◆ Work to do ◆
1. Check each statement against the nginx load-balancing guide below and mark it yes or no. Quote the exact words from the guide that decide each one. (a) The website's DNS points straight to the backend webservers. (b) The lines shown are added inside the http {} block of /etc/nginx/nginx.conf on the loadbalancer. (c) The real_ip_header and set_real_ip_from lines make sure visitors' IPs reach the backend servers.
2. Resume the nginx load-balancing guide below, picking up right after its final sentence.

◆ Text provided ◆
-- Start --

NginX Loadbalancing


You may come to point where you need load balancing to keep up with demand and introduce a bit more redundancy to your website.
This will be a breif guide on the methods and how to implement this with nginx

Essentially the setup looks like this

                    INTERNET http/https
                   +---------|--------+                
                   |                  |                
                   |   LOADBALANCER   |                
                   |                  |                           
       +-----------+---------+--------+---------+      
       |                     |                  |      
      http                 http                http      
       |                     |                  |      
+------v------+      +-------v------+    +------v-----+
|             |      |              |    |            |
|    WEB1     |      |     WEB2     |    |    WEB3    |
|             |      |              |    |            |
+-------------+      +--------------+    +------------+

The DNS for the website will point to the loadbalancer and then the loadbalancer will handle requests sending them to the backend webservers

The Config


Loadbalancer Config

On the server acting as the loadbalancer add the following to /etc/nginx/nginx.conf inside the http {} block

    real_ip_header X-Forwarded-For;
    set_real_ip_from 0.0.0.0/0;
  upstream backend  {
    server web1.domain.com;
    server web2.domain.com;
    server web3.domain.com;
  }

The first lines real_ip_header X-Forwarded-For; and set_real_ip_from 0.0.0.0/0; will ensure that the visitors IP are sent to the backend servers. We we cover how that header is sent later on.

-- End --

◆ Record extracts ◆
-- Start --

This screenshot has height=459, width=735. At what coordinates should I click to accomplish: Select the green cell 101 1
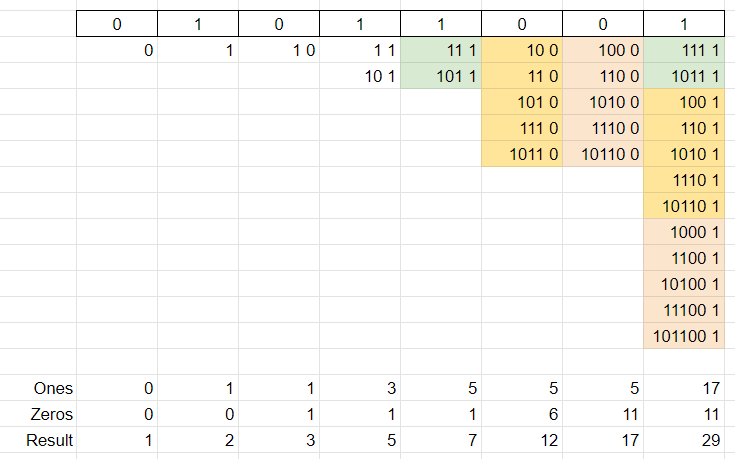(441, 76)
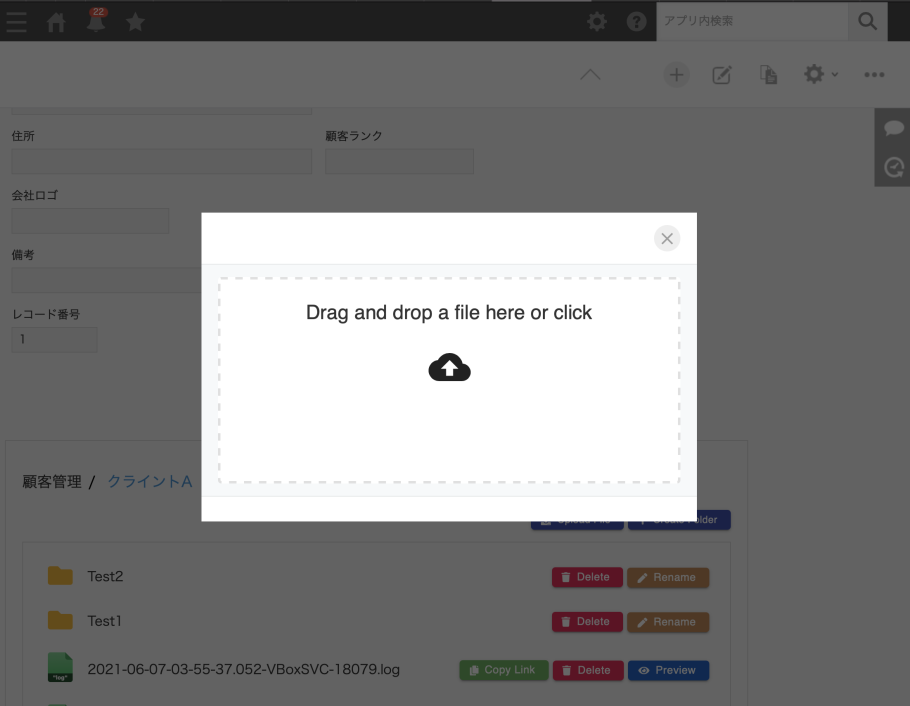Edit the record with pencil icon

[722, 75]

-- End --
-- Start --

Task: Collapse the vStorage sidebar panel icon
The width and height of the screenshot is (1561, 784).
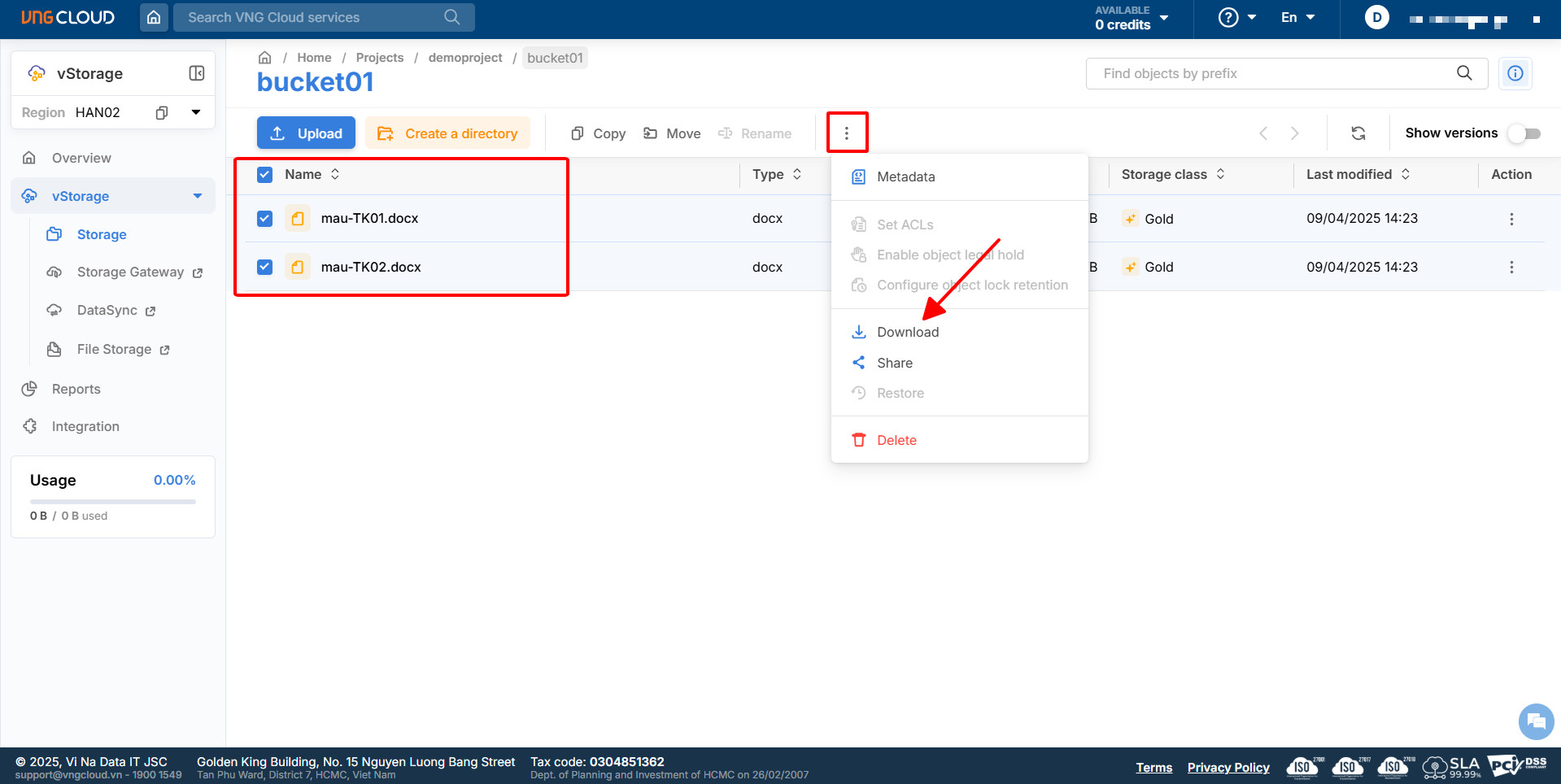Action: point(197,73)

-- End --

◆ Answer list ◆
1.
(a) No: "The DNS for the website will point to the loadbalancer and then the loadbalancer will handle requests sending them to the backend webservers"
(b) Yes: "On the server acting as the loadbalancer add the following to /etc/nginx/nginx.conf inside the http {} block"
(c) Yes: "will ensure that the visitors IP are sent to the backend servers"

2.
The upstream section is used to define the loadbalancer pool. Here you can use additional config to setup the loadbalancing method and any conditionals around the backend servers

Loadbalancing Methods

  • Round Robin
    This is the default loadbalancer method and will just send requests equally to all backend servers regardless of current load or how many connections the server is currently handling. This config requires no additional lines added to the upstream section
  • Least connections least_conn
    Least connections: The requests are sent to the server with the least connections currently active. You can combine this with server weights to make more use of backend resources. For example if you have a lower spec server in the pool you would prefer sending requests to the larger spec servers to reduce load this can be done like this
  upstream backend  {
    least_conn;
    server web1.domain.com weight=1; #512mb ram server
    server web2.domain.com weight=2; #1gb ram server
    server web3.domain.com weight=5; #2gb ram server
  }

Every 5 requests sent to the server will be handed over to web3 then every 2 after that will be sent to web2 and the one after web1 will handle. The larger number weight the more requests it will handle

  • IP hashing (IP Based)
    Some web applications require a contiuious session to be open with the application using the ip_hash option this will send requests to the same server based on the visitors IP keeping the session opened with the backend server

  • Hashing (User Defined)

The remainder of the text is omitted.